### Exercise instructions:
Nothing but the line with "Task: Expand the address bar dropdown arrow" and the lines after it should appear, each retyped exactly as in the listing.

★ ★ ★ ★

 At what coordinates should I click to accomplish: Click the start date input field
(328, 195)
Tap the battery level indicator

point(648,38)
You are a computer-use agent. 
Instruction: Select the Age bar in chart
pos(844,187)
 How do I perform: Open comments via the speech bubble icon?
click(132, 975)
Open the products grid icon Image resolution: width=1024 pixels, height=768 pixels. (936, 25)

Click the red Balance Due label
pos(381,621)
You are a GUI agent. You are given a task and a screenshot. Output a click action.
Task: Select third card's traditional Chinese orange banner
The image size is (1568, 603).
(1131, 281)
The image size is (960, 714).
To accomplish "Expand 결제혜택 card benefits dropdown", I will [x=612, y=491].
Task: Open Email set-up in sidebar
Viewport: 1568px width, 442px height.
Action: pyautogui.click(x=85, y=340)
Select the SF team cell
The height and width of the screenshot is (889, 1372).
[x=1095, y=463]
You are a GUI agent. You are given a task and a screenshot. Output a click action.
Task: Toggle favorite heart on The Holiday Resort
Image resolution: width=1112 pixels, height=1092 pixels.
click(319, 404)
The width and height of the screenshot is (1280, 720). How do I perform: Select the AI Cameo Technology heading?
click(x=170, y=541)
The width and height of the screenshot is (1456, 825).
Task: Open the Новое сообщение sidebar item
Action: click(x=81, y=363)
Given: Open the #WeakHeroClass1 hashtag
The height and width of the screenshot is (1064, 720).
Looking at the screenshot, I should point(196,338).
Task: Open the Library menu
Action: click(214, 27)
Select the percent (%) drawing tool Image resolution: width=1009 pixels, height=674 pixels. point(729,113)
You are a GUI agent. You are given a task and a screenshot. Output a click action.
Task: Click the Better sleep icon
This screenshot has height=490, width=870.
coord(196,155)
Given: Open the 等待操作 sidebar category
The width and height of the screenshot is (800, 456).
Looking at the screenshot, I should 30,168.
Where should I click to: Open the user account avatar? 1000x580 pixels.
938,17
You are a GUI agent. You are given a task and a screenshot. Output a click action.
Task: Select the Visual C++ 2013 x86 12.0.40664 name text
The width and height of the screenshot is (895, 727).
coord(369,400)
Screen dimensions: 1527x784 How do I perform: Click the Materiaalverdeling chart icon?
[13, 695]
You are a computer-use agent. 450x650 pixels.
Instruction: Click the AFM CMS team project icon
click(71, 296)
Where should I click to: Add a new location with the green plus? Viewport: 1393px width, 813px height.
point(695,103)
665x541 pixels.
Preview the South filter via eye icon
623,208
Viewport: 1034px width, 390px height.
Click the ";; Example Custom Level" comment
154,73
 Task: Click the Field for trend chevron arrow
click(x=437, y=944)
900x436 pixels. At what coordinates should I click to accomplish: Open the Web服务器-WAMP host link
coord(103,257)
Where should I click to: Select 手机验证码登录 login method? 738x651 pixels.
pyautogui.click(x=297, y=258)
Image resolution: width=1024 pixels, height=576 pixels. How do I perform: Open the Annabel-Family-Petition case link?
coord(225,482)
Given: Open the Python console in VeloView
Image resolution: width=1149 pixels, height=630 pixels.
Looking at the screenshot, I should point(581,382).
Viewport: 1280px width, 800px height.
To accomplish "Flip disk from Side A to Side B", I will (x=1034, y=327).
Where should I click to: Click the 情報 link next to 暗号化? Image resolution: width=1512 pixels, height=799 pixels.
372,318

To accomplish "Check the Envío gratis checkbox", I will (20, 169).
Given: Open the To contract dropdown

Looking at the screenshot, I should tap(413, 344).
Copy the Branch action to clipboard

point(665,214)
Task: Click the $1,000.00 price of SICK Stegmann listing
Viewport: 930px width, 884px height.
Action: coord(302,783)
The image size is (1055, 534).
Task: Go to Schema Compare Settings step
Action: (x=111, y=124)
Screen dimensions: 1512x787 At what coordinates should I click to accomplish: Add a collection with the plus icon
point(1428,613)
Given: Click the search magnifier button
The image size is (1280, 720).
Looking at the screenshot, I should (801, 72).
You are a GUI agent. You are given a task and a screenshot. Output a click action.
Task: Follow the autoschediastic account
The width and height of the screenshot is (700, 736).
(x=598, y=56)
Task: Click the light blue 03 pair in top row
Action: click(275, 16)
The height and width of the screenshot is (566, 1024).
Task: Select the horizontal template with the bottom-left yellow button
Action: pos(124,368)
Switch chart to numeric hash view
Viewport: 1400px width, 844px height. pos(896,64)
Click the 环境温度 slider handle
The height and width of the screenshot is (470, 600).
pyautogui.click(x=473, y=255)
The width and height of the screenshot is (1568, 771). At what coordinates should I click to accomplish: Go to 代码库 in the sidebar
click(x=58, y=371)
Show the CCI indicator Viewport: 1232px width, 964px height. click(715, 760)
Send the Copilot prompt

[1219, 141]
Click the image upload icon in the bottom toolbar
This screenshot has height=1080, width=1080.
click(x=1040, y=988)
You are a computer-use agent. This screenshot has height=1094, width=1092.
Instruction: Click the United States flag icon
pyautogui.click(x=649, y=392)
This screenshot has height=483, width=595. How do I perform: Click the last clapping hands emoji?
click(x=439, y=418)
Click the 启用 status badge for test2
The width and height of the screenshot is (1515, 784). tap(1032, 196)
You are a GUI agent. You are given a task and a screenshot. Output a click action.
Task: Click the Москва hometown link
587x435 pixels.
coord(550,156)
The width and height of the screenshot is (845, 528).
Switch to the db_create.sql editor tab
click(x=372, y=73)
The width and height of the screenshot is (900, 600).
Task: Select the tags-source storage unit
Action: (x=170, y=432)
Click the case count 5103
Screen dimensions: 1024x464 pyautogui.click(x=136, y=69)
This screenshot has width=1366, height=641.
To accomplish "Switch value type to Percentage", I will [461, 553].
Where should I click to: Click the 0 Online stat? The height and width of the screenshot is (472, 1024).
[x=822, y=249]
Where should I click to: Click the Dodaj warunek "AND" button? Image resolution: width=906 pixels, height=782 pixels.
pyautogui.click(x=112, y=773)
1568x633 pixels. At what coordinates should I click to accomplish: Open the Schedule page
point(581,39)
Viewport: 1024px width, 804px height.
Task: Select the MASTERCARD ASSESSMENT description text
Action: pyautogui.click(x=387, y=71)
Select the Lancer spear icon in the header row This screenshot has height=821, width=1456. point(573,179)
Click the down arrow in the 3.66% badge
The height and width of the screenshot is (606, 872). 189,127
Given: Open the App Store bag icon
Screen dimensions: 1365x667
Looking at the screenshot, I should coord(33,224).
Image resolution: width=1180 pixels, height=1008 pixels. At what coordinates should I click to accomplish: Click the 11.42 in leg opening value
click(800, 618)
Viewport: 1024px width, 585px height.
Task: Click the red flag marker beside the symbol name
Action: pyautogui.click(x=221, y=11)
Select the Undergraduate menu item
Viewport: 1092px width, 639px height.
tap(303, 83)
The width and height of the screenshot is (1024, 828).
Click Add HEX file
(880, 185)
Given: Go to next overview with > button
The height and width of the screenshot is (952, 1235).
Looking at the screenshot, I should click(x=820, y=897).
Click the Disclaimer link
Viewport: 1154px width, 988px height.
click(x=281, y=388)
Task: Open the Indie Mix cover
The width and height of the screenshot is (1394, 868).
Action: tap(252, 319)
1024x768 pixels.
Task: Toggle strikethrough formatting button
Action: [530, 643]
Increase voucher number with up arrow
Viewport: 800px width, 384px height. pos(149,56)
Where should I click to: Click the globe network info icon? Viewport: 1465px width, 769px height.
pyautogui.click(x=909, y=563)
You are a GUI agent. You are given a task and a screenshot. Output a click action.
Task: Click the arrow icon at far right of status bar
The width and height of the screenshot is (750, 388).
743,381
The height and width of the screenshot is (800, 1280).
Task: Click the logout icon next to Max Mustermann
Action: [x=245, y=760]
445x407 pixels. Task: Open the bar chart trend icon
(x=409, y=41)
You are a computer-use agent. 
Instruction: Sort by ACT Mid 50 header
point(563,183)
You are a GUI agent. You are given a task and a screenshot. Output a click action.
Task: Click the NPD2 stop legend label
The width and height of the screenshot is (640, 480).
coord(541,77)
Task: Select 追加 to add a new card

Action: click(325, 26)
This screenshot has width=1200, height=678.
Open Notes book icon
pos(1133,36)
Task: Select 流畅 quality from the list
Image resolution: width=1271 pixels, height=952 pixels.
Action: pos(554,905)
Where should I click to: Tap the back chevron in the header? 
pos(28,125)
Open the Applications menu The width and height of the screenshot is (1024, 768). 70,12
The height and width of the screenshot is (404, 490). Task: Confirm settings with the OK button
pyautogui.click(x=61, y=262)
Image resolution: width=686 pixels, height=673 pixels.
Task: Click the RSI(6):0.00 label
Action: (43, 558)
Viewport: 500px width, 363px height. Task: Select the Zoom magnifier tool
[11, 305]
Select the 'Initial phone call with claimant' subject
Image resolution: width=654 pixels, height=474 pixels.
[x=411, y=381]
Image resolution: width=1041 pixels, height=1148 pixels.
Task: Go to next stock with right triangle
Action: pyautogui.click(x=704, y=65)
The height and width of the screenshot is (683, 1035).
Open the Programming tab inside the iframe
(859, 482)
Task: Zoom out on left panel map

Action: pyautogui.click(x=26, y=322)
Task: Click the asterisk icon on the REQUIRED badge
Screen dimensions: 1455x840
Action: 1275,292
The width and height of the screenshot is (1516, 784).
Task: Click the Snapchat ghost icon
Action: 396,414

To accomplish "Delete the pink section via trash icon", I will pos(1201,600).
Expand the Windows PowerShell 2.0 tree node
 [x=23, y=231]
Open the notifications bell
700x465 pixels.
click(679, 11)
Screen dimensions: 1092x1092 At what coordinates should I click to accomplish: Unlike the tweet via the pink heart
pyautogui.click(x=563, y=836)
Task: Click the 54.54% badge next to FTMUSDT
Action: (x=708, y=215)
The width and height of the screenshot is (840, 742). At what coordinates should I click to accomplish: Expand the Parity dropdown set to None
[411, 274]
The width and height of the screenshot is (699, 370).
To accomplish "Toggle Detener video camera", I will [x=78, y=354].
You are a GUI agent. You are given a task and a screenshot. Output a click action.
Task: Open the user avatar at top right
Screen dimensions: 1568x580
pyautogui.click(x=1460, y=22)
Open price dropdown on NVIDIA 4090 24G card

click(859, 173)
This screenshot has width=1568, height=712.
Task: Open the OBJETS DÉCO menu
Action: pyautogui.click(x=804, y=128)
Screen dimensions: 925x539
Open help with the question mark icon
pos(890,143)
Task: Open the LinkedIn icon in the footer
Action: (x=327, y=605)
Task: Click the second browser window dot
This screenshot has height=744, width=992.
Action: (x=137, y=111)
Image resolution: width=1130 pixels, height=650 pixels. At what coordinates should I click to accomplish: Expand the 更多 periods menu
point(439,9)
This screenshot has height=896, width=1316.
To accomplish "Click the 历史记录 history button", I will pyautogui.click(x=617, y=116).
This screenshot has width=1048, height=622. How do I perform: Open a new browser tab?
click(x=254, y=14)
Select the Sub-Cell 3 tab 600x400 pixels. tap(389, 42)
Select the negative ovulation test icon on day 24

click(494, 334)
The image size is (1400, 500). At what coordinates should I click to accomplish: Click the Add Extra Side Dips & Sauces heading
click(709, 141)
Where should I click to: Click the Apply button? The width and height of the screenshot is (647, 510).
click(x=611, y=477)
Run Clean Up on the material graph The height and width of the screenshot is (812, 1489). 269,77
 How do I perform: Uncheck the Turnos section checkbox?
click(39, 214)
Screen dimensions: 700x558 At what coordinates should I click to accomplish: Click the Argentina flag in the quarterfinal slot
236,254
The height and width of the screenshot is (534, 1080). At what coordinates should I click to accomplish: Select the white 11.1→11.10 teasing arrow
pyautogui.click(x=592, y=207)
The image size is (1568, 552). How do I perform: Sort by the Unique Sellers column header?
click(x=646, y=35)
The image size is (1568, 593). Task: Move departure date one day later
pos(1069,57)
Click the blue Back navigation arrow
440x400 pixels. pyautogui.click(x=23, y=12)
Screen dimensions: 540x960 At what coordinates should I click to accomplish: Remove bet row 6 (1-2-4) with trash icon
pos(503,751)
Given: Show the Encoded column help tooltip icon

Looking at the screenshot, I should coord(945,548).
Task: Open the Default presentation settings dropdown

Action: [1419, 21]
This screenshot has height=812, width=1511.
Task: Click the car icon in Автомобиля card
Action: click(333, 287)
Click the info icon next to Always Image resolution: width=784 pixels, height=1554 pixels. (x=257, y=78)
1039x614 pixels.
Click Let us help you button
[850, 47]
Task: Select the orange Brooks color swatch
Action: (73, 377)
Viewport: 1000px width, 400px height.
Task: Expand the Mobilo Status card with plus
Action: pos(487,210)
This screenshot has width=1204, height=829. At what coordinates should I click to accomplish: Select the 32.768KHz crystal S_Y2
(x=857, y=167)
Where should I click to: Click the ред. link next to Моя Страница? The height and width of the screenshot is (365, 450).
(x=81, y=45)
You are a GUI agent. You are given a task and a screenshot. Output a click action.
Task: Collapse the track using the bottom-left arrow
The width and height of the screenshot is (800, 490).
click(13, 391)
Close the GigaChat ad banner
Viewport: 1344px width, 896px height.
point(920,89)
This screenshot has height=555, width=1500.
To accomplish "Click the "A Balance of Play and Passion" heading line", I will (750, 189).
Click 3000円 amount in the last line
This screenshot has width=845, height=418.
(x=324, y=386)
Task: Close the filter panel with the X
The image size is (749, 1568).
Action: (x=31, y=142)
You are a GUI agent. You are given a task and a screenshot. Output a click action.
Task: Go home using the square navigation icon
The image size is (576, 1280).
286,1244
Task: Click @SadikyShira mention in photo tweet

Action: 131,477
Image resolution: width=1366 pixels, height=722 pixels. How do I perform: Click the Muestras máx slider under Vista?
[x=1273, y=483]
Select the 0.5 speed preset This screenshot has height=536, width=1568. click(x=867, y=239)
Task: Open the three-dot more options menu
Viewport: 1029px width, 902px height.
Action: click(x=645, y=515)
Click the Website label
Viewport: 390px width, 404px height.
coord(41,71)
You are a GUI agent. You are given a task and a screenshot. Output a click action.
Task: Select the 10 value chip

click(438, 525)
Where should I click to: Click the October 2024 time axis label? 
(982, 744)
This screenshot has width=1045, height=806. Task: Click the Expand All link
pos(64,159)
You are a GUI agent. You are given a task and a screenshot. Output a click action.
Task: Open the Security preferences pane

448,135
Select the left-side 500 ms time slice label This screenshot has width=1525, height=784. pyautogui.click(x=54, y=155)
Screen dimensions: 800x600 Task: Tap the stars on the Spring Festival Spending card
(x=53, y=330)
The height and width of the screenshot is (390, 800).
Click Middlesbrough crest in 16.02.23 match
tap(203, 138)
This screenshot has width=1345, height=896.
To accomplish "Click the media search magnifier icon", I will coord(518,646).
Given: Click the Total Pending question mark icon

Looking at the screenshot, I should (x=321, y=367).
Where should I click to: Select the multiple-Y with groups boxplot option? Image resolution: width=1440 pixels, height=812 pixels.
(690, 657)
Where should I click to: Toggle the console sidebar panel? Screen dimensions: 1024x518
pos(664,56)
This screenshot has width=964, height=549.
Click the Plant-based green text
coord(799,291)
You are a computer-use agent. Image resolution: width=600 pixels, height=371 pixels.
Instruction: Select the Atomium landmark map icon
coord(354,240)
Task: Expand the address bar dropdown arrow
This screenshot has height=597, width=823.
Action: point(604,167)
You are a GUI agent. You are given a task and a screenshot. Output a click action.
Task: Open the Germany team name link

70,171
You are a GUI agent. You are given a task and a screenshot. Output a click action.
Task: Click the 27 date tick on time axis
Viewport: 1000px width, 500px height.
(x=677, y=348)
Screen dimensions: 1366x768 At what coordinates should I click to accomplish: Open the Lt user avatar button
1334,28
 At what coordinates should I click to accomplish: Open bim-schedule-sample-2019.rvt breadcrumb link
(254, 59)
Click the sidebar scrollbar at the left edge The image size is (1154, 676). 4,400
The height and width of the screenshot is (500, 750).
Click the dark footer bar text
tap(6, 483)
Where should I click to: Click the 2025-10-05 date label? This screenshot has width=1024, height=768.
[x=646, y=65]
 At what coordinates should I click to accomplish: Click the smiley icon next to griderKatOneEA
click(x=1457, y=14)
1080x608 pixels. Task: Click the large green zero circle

★ ★ ★ ★

### Task result:
Task: Expand the address bar dropdown arrow
This screenshot has height=597, width=823.
Action: point(604,167)
You are a GUI agent. You are given a task and a screenshot. Output a click action.
Task: Open the Germany team name link

70,171
You are a GUI agent. You are given a task and a screenshot. Output a click action.
Task: Click the 27 date tick on time axis
Viewport: 1000px width, 500px height.
(x=677, y=348)
Screen dimensions: 1366x768 At what coordinates should I click to accomplish: Open the Lt user avatar button
1334,28
 At what coordinates should I click to accomplish: Open bim-schedule-sample-2019.rvt breadcrumb link
(254, 59)
Click the sidebar scrollbar at the left edge The image size is (1154, 676). 4,400
The height and width of the screenshot is (500, 750).
Click the dark footer bar text
tap(6, 483)
Where should I click to: Click the 2025-10-05 date label? This screenshot has width=1024, height=768.
[x=646, y=65]
 At what coordinates should I click to accomplish: Click the smiley icon next to griderKatOneEA
click(x=1457, y=14)
1080x608 pixels. Task: Click the large green zero circle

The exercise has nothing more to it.